[Bigbang-dev] Documentation organization
Christoph Becker
chrbecker01 at gmail.com
Mon Nov 22 21:05:39 CET 2021
> I have noticed that documentation on development (running tests, code of
conduct, formatting, etc.) isn't included in the Readthedocs pages yet. Is
that something we want to move over? Or do we think of the readme as
primarily for bigbang developers and readthedocs as primarily for bigbang
users?
Yes, the documentation on development should be part of the Readthedocs
too, but we simply haven't had the time yet to polish and include it.
> The API documentation is organized by file/library, which makes sense,
but I'm not sure how easy that is for people to understand. Should we have
an overview of how the code is organized so that someone new to the project
knows what to look for where? E.g. mailing list crawling is done within
these 4 files, archives and analysis is in these, these files were
experimental and aren't regularly used, etc.

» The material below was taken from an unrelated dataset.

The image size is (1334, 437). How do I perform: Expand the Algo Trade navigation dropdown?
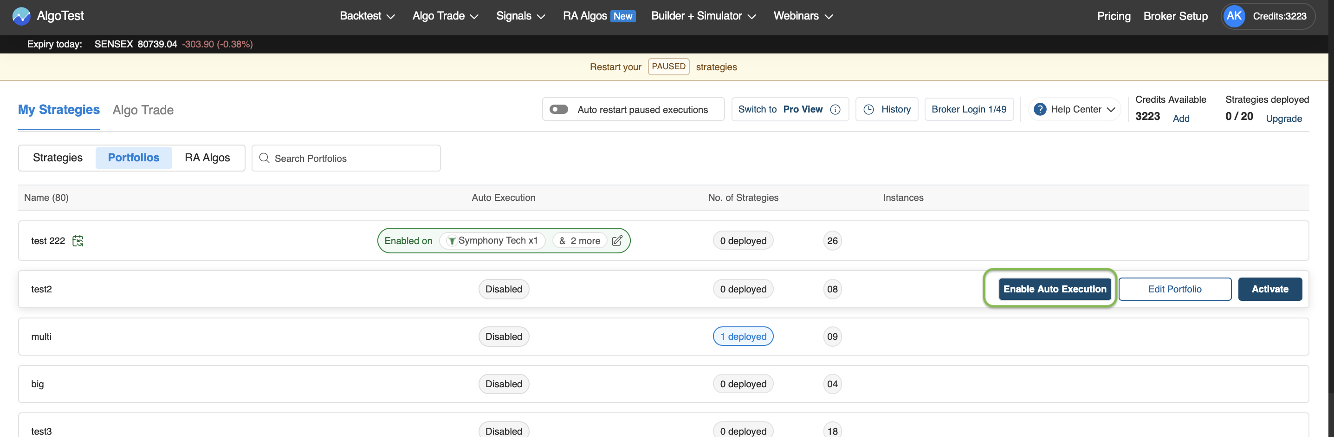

Yes, that sounds good to me :) Could you create a PR for that?
> Can Sphinx accept some extra text/context in the index page of the
autogenerated library docs?
I don't think so, but might be wrong.
BW,
Chris
Op vr 19 nov. 2021 om 14:24 schreef Nick Doty <npdoty at ischool.berkeley.edu>:
> Thanks Seb for getting this going! It's so nice to read documentation in
> this format, rather than spread haphazardly around readme and wiki pages.
>
> On Fri, Oct 8, 2021 at 4:11 PM Sebastian Benthall <sbenthall at gmail.com>
> wrote:
>
>> Hello,
>>
>> New documentation us up on RTD, including autodocs for the code
>> docstrings and the README, imported.
>>
>> https://bigbang-py.readthedocs.io/en/latest/
>>
>> Now that we have a location to put more expansive/complete documentation,
>> we can have dedicated pages for issues, such as the data ingress/egress
>> <https://github.com/datactive/bigbang/issues/414> we support.
>>
>> Currently, all of our documentation is in the README, which has gotten
>> quite long.
>>
>> We have some options:
>> - (a) move material out of the README into dedicated pages that are
>> rendered to the docs, keeping the README light, with "must have"
>> information and links to the docs for other topics.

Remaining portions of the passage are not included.